115th Kentucky Derby
- Location: Churchill Downs
- Date: May 6, 1989
- Winning horse: Sunday Silence
- Jockey: Pat Valenzuela
- Trainer: Charles E. Whittingham
- Owner: Hancock III, Gaillard & Whittingham
- Conditions: Muddy
- Surface: Dirt
- Attendance: 122,653

= 1989 Kentucky Derby =

Horse race

The 1989 Kentucky Derby was the 115th running of the Kentucky Derby. The race took place on May 6, 1989, with 122,653 people in attendance. The race took place on a track that was listed as muddy but was drying out very well.
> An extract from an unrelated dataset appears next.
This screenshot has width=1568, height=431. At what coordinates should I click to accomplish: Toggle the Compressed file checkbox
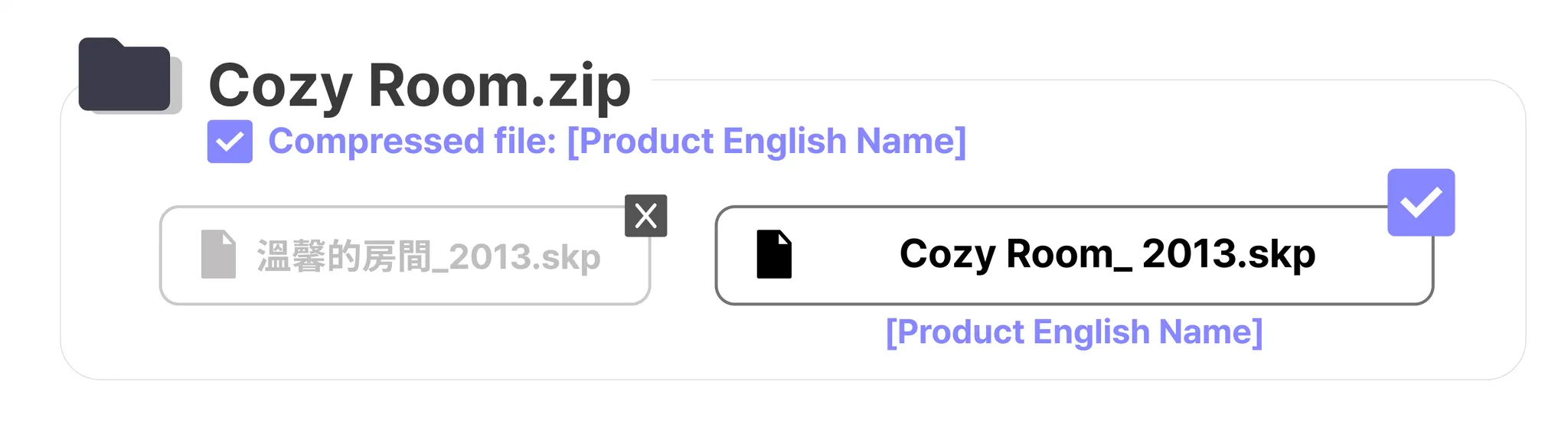pyautogui.click(x=230, y=142)

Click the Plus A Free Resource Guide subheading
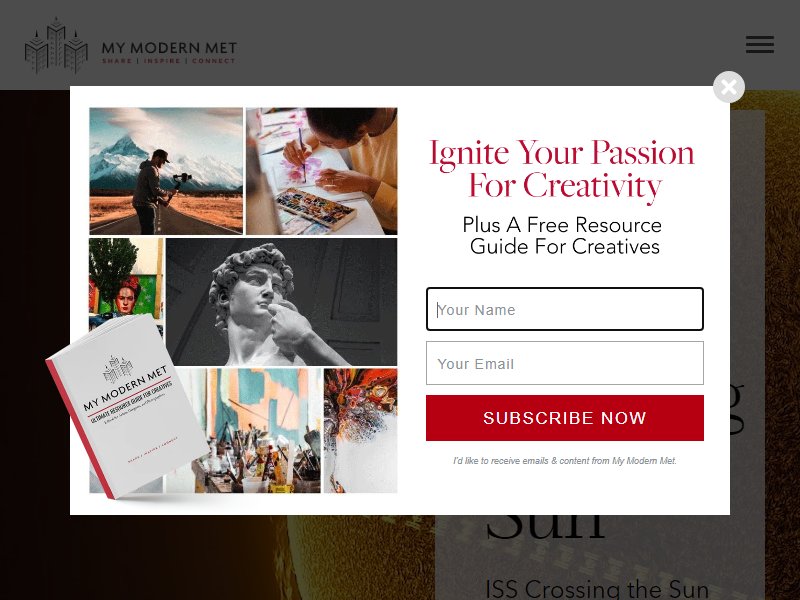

The time on the 1 1/4-mile was the slowest time since Tim Tam rode to victory at the same length at also the same time of 2:05. Sunday Silence took the win with a 2 1/2 length victory over the favorite to win, Easy Goer.

==Full results==

| Finished | Post | Horse | Jockey | Trainer | Owner | Time / behind |
|---|---|---|---|---|---|---|
| 1st | 10 | Sunday Silence | Pat Valenzuela | Charlie Whittingham | Hancock III, Gaillard & Whittingham | 2:05 |
| 2nd | 13 | Easy Goer | Pat Day | Claude R. McGaughey III | Ogden Phipps |  |
| 3rd | 12 | Awe Inspiring | Craig Perret | Claude R. McGaughey III | Ogden Mills Phipps |  |
| 4th | 7 | Dansil | Larry Snyder | Frank L. Brothers | John A. Franks |  |
| 5th | 4 | Hawkster | Marco Castaneda | Ron McAnally | Mr. & Mrs. J. S. Meredith |  |
| 6th | 15 | Northern Wolf | Clarence Ladner III | Hank Allen | Deep Silver Stable |  |
| 7th | 11 | Irish Actor | Don Howard | LeRoy Jolley | Tiffany Farms |  |
| 8th | 6 | Houston | Laffit Pincay Jr. | D. Wayne Lukas | Beal, French Jr. & Lukas |  |
| 9th | 9 | Triple Buck | José A. Santos | John J. Lenzini Jr. | Gary Marano |  |
| 10th | 5 | Shy Tom | Chris Antley | D. Wayne Lukas | Overbrook Farm |  |
| 11th | 14 | Wind Splitter | Donnie Miller Jr. | Dale Capuano | Randall Williams Jr. |  |
| 12th | 2 | Flying Continental | Corey Black | Jay M. Robbins | Jack Kent Cooke |  |
| 13th | 1 | Clever Trevor | Don Pettinger | Donnie K. Von Hemel | Cheri & Don McNeill |  |
| 14th | 8 | Faultless Ensign | Chris DeCarlo | Benjamin W. Perkins Jr. | Anthony Tornettam et al. |  |
| 15th | 3 | Western Playboy | Randy Romero | Harvey L. Vanier | Nancy Vanier & Raymond Roncari |  |

==Purse winnings==

| Place | Horse | Purse Winnings | Total Purse Amount |
|---|---|---|---|
| 1st | Sunday Silence | $574,200 | $749,200 |

==Payout==

| Post | Horse | Win | Place | Show |
|---|---|---|---|---|
| 10 | Sunday Silence | US$8.20 | 3.00 | 3.60 |
| 2b | Easy Goer |  | 2.60 | 3.40 |
| 2 | Awe Inspiring |  |  | 3.40 |

- $2 Exacta: (10–2) Paid $15.20

== Sunday Silence ==
Sunday Silence was an unlikely winner as a youngster, but he grew into a true champion. He sported crooked hind legs and barely survived a virus as a weanling. Sunday Silence was not an attractive youngster and his owner, Arthur B. Hancock III, attempted to sell him at the 1987 Keeneland yearling sale. Hancock ended up buying the colt back for only $17,000. Sunday Silence completed his two-year-old season with only one victory from three starts and was described as looking like a "skinny teenager" from Hancock. Between two and three years old, the colt matured and began his three-year-old season as a front runner for the Kentucky Derby. Sunday Silence won both the San Felipe Stakes and the Santa Anita Derby and anticipation built for the confrontation between Sunday Silence and his competition for the Kentucky Derby, Easy Goer. Sunday Silence's win at the Derby was largely attributed to the muddy track, which Easy Goer was claimed to have not liked. Sunday Silence bested Easy Goer by a win of 2 1/2 lengths.